[Records from a collection]
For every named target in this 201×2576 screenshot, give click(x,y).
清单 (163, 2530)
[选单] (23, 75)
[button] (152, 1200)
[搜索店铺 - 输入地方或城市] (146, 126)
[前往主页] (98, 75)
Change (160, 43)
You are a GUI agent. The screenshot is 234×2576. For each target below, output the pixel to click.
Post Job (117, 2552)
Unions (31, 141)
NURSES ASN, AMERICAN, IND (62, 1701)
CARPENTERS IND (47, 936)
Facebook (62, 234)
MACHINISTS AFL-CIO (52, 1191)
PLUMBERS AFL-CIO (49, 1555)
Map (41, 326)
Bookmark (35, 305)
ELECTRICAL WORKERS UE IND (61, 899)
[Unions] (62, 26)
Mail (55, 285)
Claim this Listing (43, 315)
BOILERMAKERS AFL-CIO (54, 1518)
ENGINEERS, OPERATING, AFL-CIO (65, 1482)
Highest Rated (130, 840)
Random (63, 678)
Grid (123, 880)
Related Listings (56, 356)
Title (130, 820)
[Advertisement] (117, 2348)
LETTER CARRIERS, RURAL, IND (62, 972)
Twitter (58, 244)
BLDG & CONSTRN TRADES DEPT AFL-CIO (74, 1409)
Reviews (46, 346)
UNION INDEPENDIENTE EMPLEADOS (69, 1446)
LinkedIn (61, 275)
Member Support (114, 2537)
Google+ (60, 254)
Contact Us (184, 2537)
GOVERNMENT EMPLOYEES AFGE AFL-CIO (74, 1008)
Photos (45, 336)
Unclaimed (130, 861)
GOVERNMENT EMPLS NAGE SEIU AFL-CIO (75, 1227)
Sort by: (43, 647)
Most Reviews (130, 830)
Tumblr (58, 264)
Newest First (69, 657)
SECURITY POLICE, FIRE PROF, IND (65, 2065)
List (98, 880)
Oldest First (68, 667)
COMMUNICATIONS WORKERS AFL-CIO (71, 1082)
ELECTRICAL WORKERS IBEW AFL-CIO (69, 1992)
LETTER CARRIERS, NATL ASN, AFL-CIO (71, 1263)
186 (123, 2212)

**WORK ITEM:**
Lines containing the string "GOVERNMENT" in the entries above should be counted. State that number alone.

**YOUR SOLUTION:**
2